Rewrite the rows below as a JSON list of strings, one string per line, leaving out any blank lines.

==== TASK INPUTS ====

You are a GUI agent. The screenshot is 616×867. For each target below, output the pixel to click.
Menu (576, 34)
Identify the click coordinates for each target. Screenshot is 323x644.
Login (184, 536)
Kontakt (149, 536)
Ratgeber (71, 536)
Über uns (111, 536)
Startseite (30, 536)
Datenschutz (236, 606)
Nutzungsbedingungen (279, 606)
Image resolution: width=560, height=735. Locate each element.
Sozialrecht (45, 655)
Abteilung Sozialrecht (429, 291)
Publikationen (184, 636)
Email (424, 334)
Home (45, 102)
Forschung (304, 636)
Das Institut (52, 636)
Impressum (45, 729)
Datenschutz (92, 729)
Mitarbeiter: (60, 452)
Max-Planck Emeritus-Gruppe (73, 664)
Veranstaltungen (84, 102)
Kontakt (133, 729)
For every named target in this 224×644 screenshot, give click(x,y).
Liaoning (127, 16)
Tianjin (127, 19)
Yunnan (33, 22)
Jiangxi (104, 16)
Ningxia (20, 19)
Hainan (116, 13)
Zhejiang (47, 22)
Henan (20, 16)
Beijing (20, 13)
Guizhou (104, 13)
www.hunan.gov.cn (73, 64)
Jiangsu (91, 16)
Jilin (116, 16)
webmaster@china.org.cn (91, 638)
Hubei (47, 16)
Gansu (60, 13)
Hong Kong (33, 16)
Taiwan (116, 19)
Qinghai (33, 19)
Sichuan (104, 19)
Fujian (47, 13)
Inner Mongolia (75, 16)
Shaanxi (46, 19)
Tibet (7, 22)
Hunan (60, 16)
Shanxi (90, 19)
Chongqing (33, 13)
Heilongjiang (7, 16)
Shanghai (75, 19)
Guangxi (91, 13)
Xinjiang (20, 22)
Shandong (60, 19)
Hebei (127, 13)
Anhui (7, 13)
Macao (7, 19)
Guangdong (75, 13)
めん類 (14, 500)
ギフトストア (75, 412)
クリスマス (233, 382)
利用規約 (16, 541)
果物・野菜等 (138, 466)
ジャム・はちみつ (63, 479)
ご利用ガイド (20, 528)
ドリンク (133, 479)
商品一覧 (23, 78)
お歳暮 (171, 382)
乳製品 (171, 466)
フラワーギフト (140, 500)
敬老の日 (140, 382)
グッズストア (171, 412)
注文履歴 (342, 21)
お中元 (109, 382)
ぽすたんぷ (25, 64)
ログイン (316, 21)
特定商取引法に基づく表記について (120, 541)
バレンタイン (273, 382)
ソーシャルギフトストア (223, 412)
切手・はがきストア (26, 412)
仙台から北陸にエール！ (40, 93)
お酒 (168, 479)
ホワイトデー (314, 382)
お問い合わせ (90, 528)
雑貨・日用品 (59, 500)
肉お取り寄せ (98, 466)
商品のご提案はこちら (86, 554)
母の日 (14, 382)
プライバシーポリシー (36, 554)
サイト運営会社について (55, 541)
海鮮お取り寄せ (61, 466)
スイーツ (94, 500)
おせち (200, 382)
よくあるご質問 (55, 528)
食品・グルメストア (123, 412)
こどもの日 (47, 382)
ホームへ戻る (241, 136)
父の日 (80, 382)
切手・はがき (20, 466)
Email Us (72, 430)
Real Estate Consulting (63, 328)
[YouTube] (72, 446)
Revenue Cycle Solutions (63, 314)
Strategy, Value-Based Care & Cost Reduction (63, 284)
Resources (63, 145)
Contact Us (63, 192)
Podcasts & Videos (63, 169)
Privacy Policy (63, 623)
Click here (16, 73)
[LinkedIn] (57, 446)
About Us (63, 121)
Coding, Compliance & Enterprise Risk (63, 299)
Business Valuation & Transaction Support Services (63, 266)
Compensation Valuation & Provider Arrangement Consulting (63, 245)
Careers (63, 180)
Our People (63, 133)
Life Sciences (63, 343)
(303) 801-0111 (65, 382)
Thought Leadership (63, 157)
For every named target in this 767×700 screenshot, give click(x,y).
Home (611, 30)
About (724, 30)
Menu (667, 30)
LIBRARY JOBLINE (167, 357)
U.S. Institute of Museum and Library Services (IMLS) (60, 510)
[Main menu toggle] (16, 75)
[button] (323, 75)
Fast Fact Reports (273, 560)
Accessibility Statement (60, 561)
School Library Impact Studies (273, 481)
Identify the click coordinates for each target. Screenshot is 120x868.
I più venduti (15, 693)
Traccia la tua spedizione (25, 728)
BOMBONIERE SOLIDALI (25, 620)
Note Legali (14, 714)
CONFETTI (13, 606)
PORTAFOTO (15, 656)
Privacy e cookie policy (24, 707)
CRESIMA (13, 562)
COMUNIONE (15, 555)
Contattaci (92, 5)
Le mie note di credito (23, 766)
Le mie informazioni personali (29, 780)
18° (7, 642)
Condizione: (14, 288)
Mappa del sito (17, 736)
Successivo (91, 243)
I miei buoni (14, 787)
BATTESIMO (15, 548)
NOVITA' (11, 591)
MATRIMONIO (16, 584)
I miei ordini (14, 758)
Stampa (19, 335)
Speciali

====

> [ANSWER]
[
  "You are a GUI agent. The screenshot is 616×867. For each target below, output the pixel to click.",
  "Menu (576, 34)",
  "Identify the click coordinates for each target. Screenshot is 323x644.",
  "Login (184, 536)",
  "Kontakt (149, 536)",
  "Ratgeber (71, 536)",
  "Über uns (111, 536)",
  "Startseite (30, 536)",
  "Datenschutz (236, 606)",
  "Nutzungsbedingungen (279, 606)",
  "Image resolution: width=560, height=735. Locate each element.",
  "Sozialrecht (45, 655)",
  "Abteilung Sozialrecht (429, 291)",
  "Publikationen (184, 636)",
  "Email (424, 334)",
  "Home (45, 102)",
  "Forschung (304, 636)",
  "Das Institut (52, 636)",
  "Impressum (45, 729)",
  "Datenschutz (92, 729)",
  "Mitarbeiter: (60, 452)",
  "Max-Planck Emeritus-Gruppe (73, 664)",
  "Veranstaltungen (84, 102)",
  "Kontakt (133, 729)",
  "For every named target in this 224×644 screenshot, give click(x,y).",
  "Liaoning (127, 16)",
  "Tianjin (127, 19)",
  "Yunnan (33, 22)",
  "Jiangxi (104, 16)",
  "Ningxia (20, 19)",
  "Hainan (116, 13)",
  "Zhejiang (47, 22)",
  "Henan (20, 16)",
  "Beijing (20, 13)",
  "Guizhou (104, 13)",
  "www.hunan.gov.cn (73, 64)",
  "Jiangsu (91, 16)",
  "Jilin (116, 16)",
  "webmaster@china.org.cn (91, 638)",
  "Hubei (47, 16)",
  "Gansu (60, 13)",
  "Hong Kong (33, 16)",
  "Taiwan (116, 19)",
  "Qinghai (33, 19)",
  "Sichuan (104, 19)",
  "Fujian (47, 13)",
  "Inner Mongolia (75, 16)",
  "Shaanxi (46, 19)",
  "Tibet (7, 22)",
  "Hunan (60, 16)",
  "Shanxi (90, 19)",
  "Chongqing (33, 13)",
  "Heilongjiang (7, 16)",
  "Shanghai (75, 19)",
  "Guangxi (91, 13)",
  "Xinjiang (20, 22)",
  "Shandong (60, 19)",
  "Hebei (127, 13)",
  "Anhui (7, 13)",
  "Macao (7, 19)",
  "Guangdong (75, 13)",
  "めん類 (14, 500)",
  "ギフトストア (75, 412)",
  "クリスマス (233, 382)",
  "利用規約 (16, 541)",
  "果物・野菜等 (138, 466)",
  "ジャム・はちみつ (63, 479)",
  "ご利用ガイド (20, 528)",
  "ドリンク (133, 479)",
  "商品一覧 (23, 78)",
  "お歳暮 (171, 382)",
  "乳製品 (171, 466)",
  "フラワーギフト (140, 500)",
  "敬老の日 (140, 382)",
  "グッズストア (171, 412)",
  "注文履歴 (342, 21)",
  "お中元 (109, 382)",
  "ぽすたんぷ (25, 64)",
  "ログイン (316, 21)",
  "特定商取引法に基づく表記について (120, 541)",
  "バレンタイン (273, 382)",
  "ソーシャルギフトストア (223, 412)",
  "切手・はがきストア (26, 412)",
  "仙台から北陸にエール！ (40, 93)",
  "お酒 (168, 479)",
  "ホワイトデー (314, 382)",
  "お問い合わせ (90, 528)",
  "雑貨・日用品 (59, 500)",
  "肉お取り寄せ (98, 466)",
  "商品のご提案はこちら (86, 554)",
  "母の日 (14, 382)",
  "プライバシーポリシー (36, 554)",
  "サイト運営会社について (55, 541)",
  "海鮮お取り寄せ (61, 466)",
  "スイーツ (94, 500)",
  "おせち (200, 382)",
  "よくあるご質問 (55, 528)",
  "食品・グルメストア (123, 412)",
  "こどもの日 (47, 382)",
  "ホームへ戻る (241, 136)",
  "父の日 (80, 382)",
  "切手・はがき (20, 466)",
  "Email Us (72, 430)",
  "Real Estate Consulting (63, 328)",
  "[YouTube] (72, 446)",
  "Revenue Cycle Solutions (63, 314)",
  "Strategy, Value-Based Care & Cost Reduction (63, 284)",
  "Resources (63, 145)",
  "Contact Us (63, 192)",
  "Podcasts & Videos (63, 169)",
  "Privacy Policy (63, 623)",
  "Click here (16, 73)",
  "[LinkedIn] (57, 446)",
  "About Us (63, 121)",
  "Coding, Compliance & Enterprise Risk (63, 299)",
  "Business Valuation & Transaction Support Services (63, 266)",
  "Compensation Valuation & Provider Arrangement Consulting (63, 245)",
  "Careers (63, 180)",
  "Our People (63, 133)",
  "Life Sciences (63, 343)",
  "(303) 801-0111 (65, 382)",
  "Thought Leadership (63, 157)",
  "For every named target in this 767×700 screenshot, give click(x,y).",
  "Home (611, 30)",
  "About (724, 30)",
  "Menu (667, 30)",
  "LIBRARY JOBLINE (167, 357)",
  "U.S. Institute of Museum and Library Services (IMLS) (60, 510)",
  "[Main menu toggle] (16, 75)",
  "[button] (323, 75)",
  "Fast Fact Reports (273, 560)",
  "Accessibility Statement (60, 561)",
  "School Library Impact Studies (273, 481)",
  "Identify the click coordinates for each target. Screenshot is 120x868.",
  "I più venduti (15, 693)",
  "Traccia la tua spedizione (25, 728)",
  "BOMBONIERE SOLIDALI (25, 620)",
  "Note Legali (14, 714)",
  "CONFETTI (13, 606)",
  "PORTAFOTO (15, 656)",
  "Privacy e cookie policy (24, 707)",
  "CRESIMA (13, 562)",
  "COMUNIONE (15, 555)",
  "Contattaci (92, 5)",
  "Le mie note di credito (23, 766)",
  "Le mie informazioni personali (29, 780)",
  "18° (7, 642)",
  "Condizione: (14, 288)",
  "Mappa del sito (17, 736)",
  "Successivo (91, 243)",
  "I miei buoni (14, 787)",
  "BATTESIMO (15, 548)",
  "NOVITA' (11, 591)",
  "MATRIMONIO (16, 584)",
  "I miei ordini (14, 758)",
  "Stampa (19, 335)",
  "Speciali"
]